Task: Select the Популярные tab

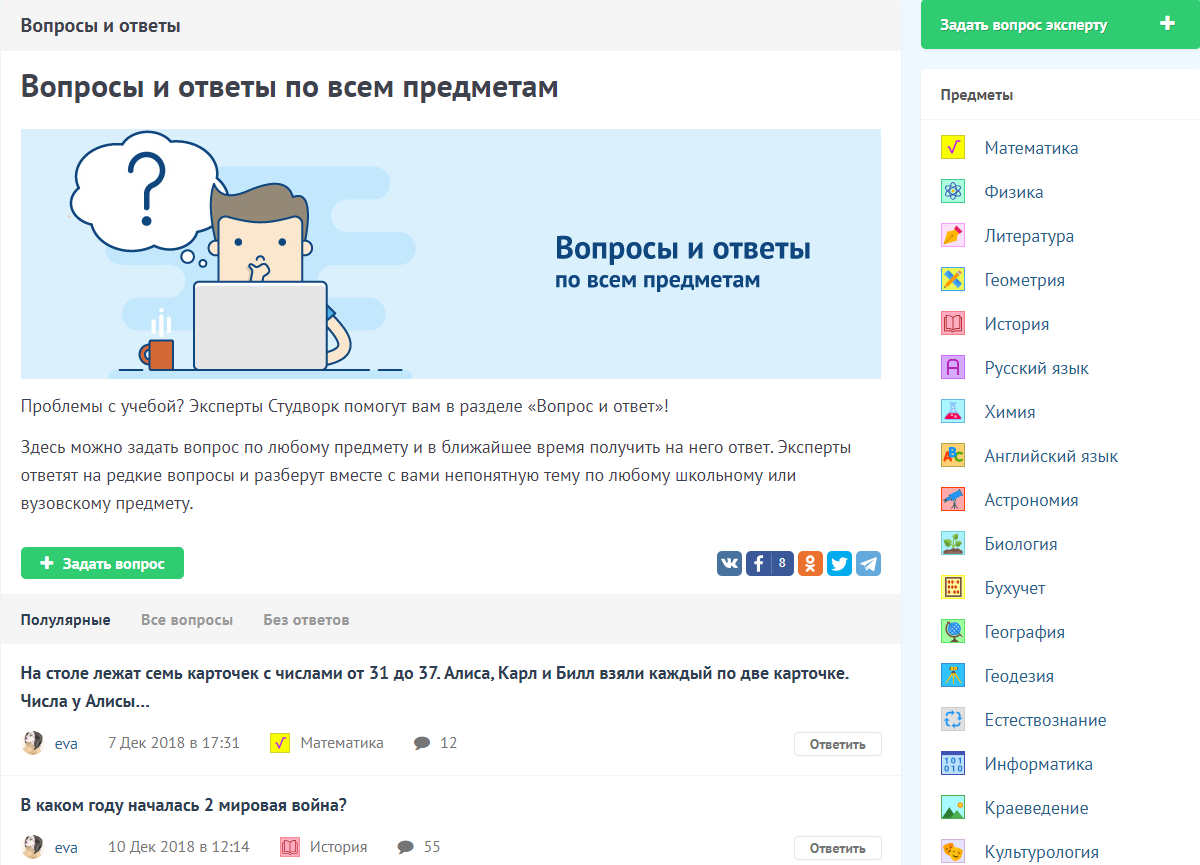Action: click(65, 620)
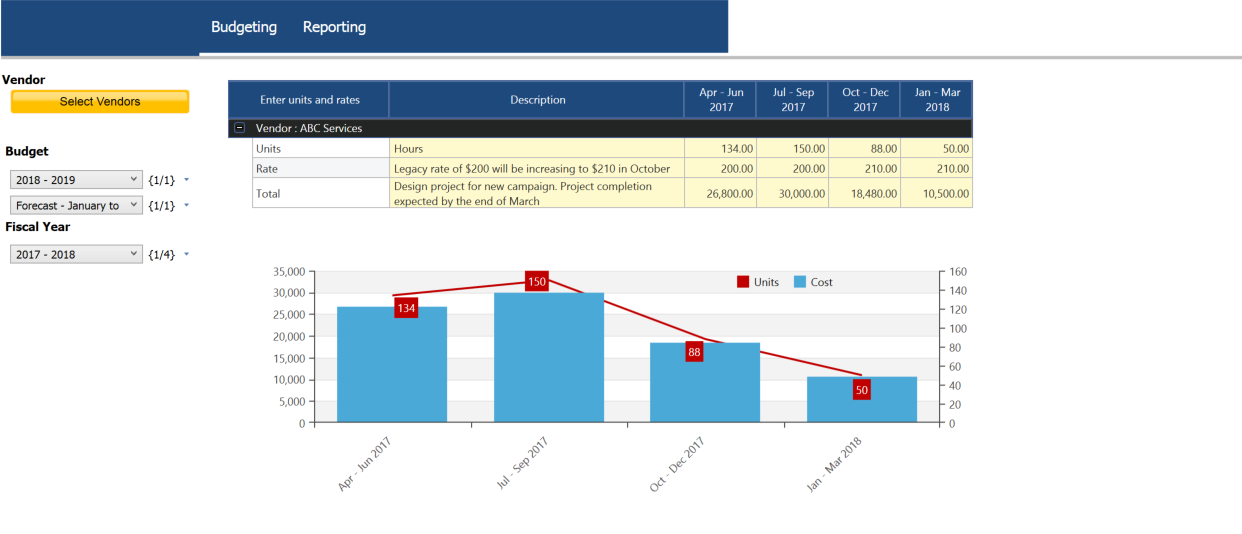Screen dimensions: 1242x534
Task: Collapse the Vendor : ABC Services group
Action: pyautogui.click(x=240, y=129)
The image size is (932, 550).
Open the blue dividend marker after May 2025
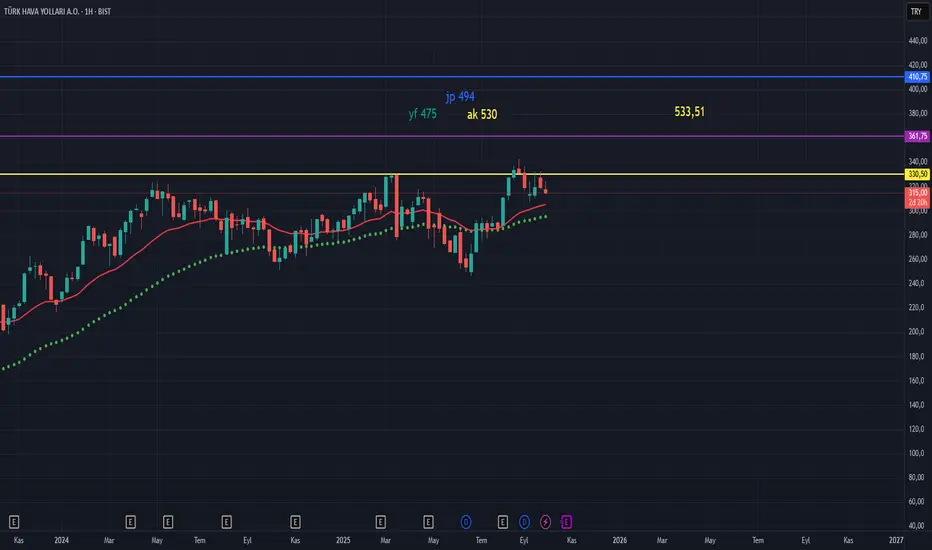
+ + + + + + +
* EXERCISE OBJECTIVE: Give back the full listing word for word, with the pictures left out.

* SOLUTION FOR THIS TASK:
Task: Select the Популярные tab

Action: click(65, 620)
Screen dimensions: 1242x534
Task: Collapse the Vendor : ABC Services group
Action: pyautogui.click(x=240, y=129)
The image size is (932, 550).
Open the blue dividend marker after May 2025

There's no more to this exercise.